### Work to complete
In the records below, find the line containing "Where should I". Output it and every line after it to the end, unchanged, with no pictures.

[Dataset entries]
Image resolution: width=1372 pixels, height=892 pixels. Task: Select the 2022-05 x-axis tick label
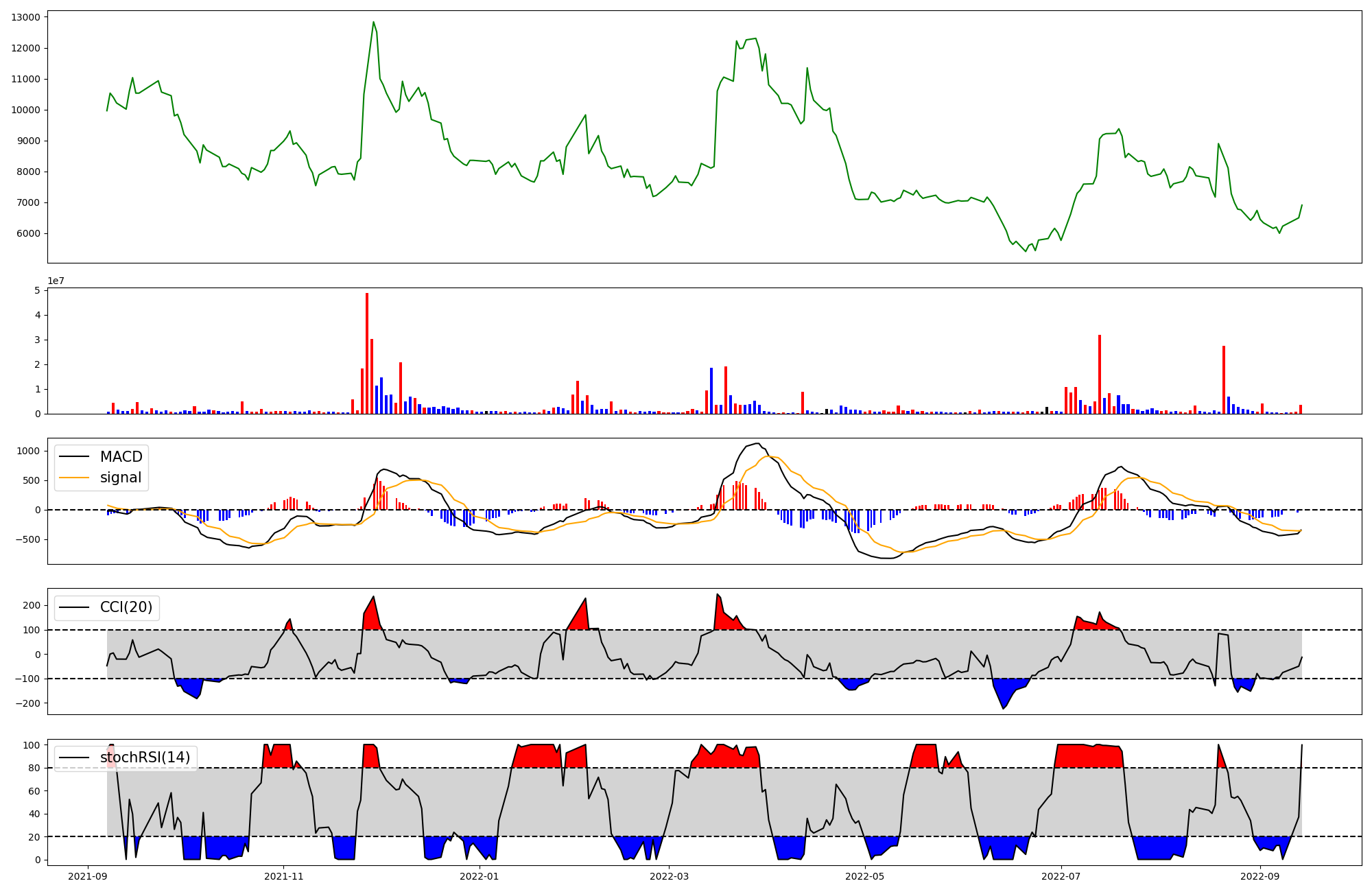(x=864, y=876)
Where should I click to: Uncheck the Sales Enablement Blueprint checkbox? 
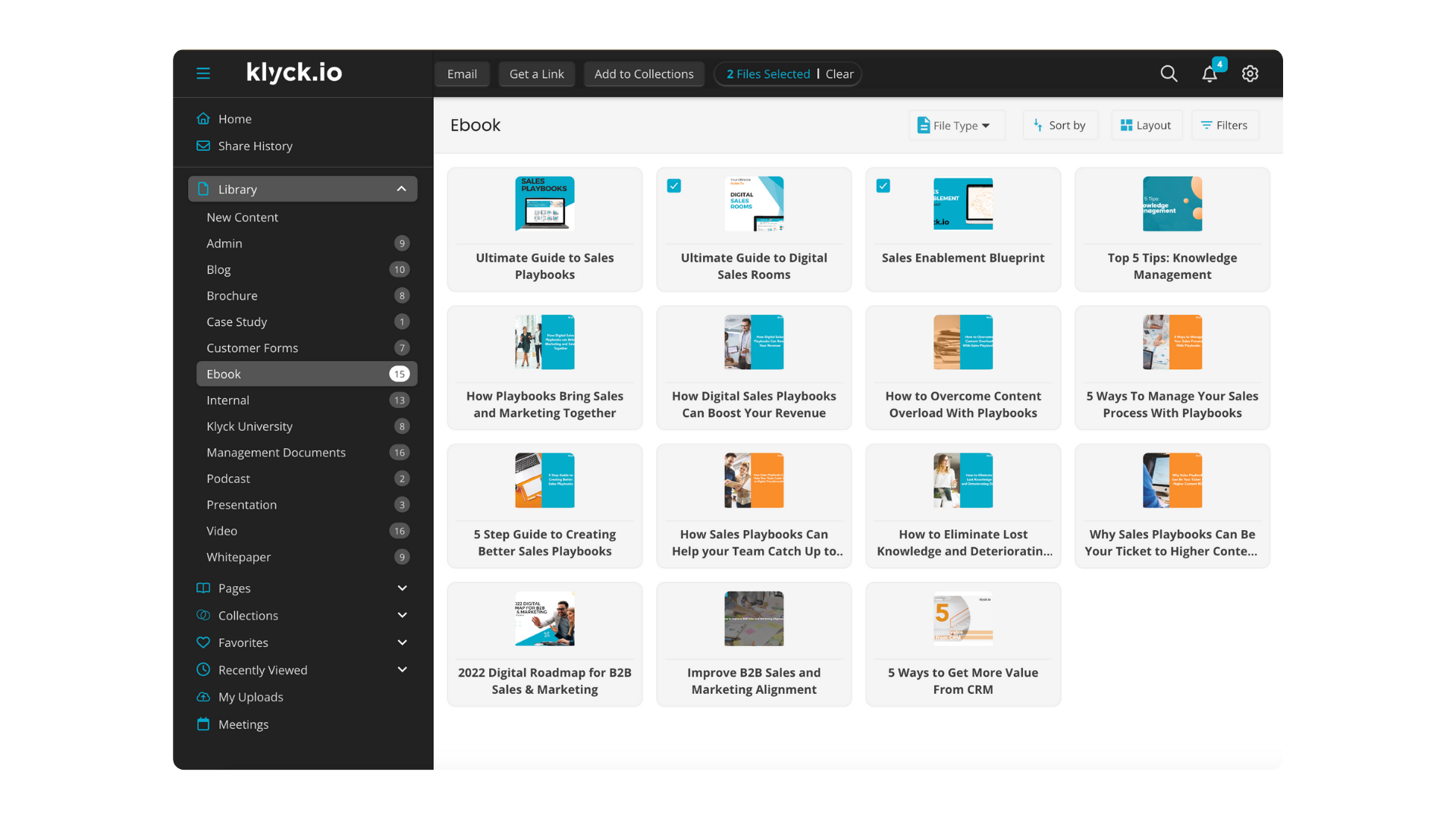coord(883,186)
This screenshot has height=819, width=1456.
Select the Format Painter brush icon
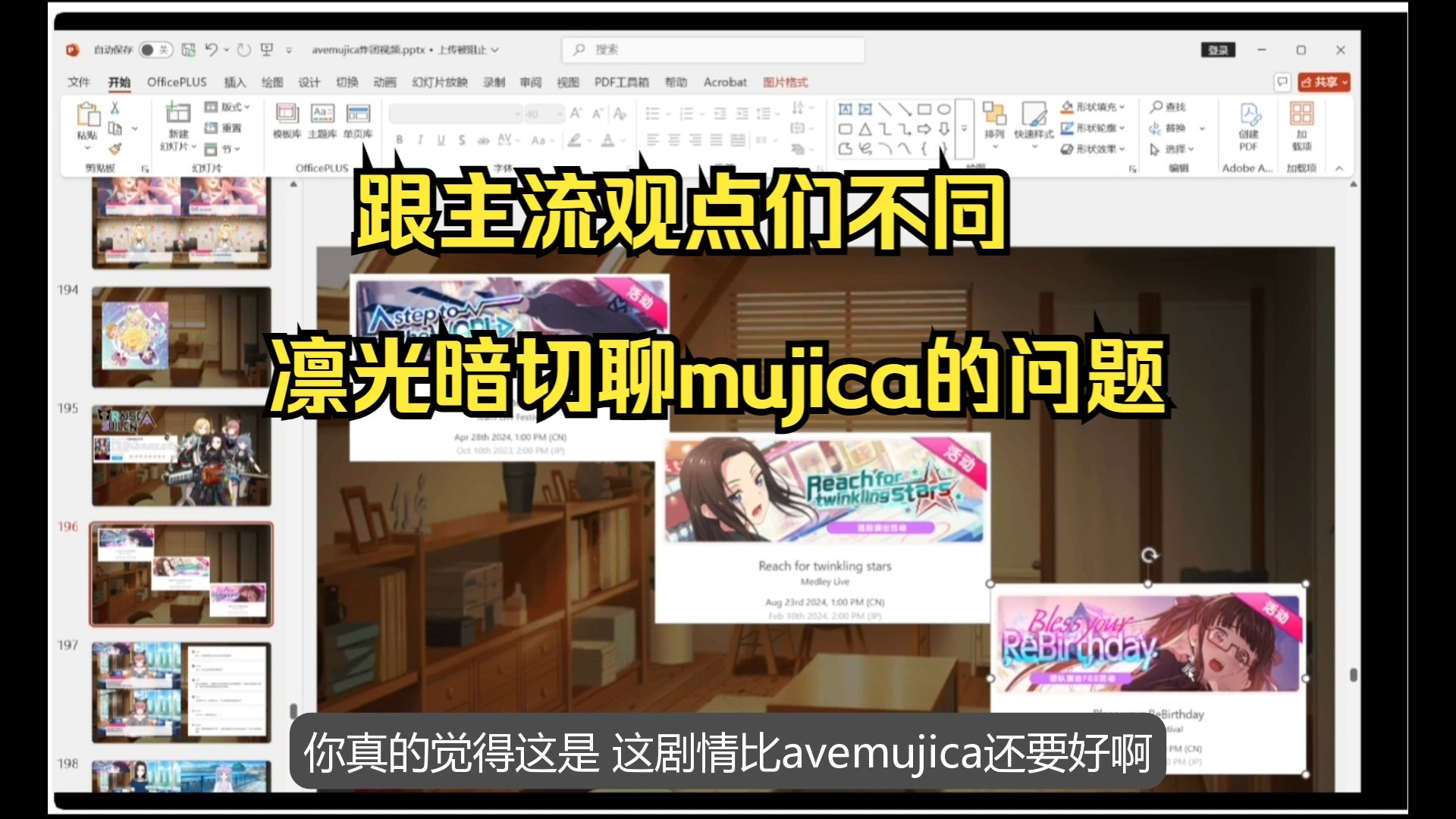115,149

### Result for this task
Where should I click to: Uncheck the Sales Enablement Blueprint checkbox? 
coord(883,186)
This screenshot has height=819, width=1456.
Select the Format Painter brush icon
115,149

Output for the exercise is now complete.